Now, in a series of papers published in a special issue of the journal Environmental Monitoring and Assessment, a group of researchers from the University of Maine, Plymouth State University, the U.S. Geological Survey, National Park Service, and Harvard University have revealed why concentrations of mercury in the environment are higher in some places than in others.
Using Acadia National Park as an "outdoor laboratory," the ten lead scientists were able to trace mercury as it moves from the sky to the mountains of Acadia, down through the forest canopy, and into streams and lakes, where it builds up in zooplankton, insects, fish and fish-eating wildlife. The research was conducted over seven years by scientists from a number of institutions, making Acadia one of the most intensively studied areas for mercury in the United States.
"These research projects demonstrated that the forested landscape and its history play a role in the cycling of mercury and nitrogen through the environment. This means we need to consider land cover type when assessing contaminants like mercury in our environment," said Sarah Nelson, co-editor of the special issue and an assistant scientist at Senator George J. Mitchell Center at the University of Maine.
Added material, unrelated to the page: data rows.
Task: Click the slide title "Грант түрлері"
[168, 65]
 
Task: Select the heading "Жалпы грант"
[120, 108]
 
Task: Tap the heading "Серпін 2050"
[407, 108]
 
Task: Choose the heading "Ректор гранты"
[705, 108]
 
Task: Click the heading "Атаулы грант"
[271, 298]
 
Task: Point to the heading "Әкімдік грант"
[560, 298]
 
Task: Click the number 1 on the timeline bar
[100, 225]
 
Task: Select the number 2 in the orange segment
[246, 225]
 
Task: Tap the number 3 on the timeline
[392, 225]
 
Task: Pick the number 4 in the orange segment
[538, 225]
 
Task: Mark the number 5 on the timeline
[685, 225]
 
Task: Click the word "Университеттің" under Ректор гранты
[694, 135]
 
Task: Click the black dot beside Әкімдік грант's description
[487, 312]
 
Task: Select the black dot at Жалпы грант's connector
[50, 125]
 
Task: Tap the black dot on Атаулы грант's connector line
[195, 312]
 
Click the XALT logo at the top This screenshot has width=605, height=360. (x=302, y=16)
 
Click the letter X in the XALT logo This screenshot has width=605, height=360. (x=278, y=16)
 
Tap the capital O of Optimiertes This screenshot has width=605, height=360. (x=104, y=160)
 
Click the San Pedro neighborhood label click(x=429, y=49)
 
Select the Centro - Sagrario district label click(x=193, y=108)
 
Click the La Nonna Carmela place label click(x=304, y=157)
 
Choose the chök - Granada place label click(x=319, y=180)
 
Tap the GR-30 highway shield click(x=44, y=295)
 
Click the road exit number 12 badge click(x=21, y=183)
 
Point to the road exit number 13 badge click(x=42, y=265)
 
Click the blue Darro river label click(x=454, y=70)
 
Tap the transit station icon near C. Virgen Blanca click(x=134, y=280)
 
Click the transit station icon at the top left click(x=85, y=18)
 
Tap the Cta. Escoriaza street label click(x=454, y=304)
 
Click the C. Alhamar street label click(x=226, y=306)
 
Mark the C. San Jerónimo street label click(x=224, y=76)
Evergreen forests of spruce, fir, and pine act as air filters, raking mercury from the air; as a result, the amount of mercury that falls through the canopy of these forested areas is much higher than that detected in rain alone. The mercury is washed to the ground with rain, snow, and falling needles and twigs, where it collects in the soil, and eventually moves into streams and lakes. Evergreen forests capture more mercury from the air than hardwood forests, because needles have more surface area to grab the mercury than leaves. Forests that are located on southwest-facing slopes are hardest hit, because they directly intercept polluted air masses drifting eastward across the United States.
Events such as fire can have tremendous influence, even decades later, on an area's susceptibility to mercury and other air pollutants. Reconstructing the history of Acadia's landscape, the UMaine team showed that the southeast slope of Cadillac Mountain, which burned during a major fire in 1947 (which covered nearly a third of Mount Desert Island) and was re-vegetated by hardwoods, is much better at retaining mercury than other areas of the park that have remained undisturbed for hundreds of years. The unburned areas are "leaky," and flush more mercury and nutrients into streams. As evidence of this, salamanders living in unburned forests had higher levels of mercury in their bodies than those in the burned areas.
These results may cause park officials, who are charged with protecting ecosystem health in Acadia National Park for both current visitors and future generations, to wonder whether they should perform controlled burns on more areas of the park to keep mercury out of streams and soils, but this would be taking too simple a view. Burning a forest would release mercury back into the atmosphere, and eventually the mercury held by all vegetation will make its way into soils and streams, fish and other animals. The problem is further amplified at Acadia because of the large extent of wetlands in the park, which are very effective at converting mercury to its more toxic form. Instead, managers are focusing on controlling the major source of mercury in the park, air pollution. "We can use the information from this study, in cooperation with our federal, state, and local air quality partners, to look for ways to reduce deposition and impacts of mercury," said David Manksi, chief of the resource management division at Acadia National Park.
The research was funded by U.S. EPA, in collaboration with the National Park Service's Northeast Temperate Inventory and Monitoring Network, Schoodic Education and Research Center and North Atlantic Cooperative Ecosystem Studies Unit, the U.S. Geological Survey, Patuxent Wildlife Research Center-Orono, and Maine Department of Environmental Protection.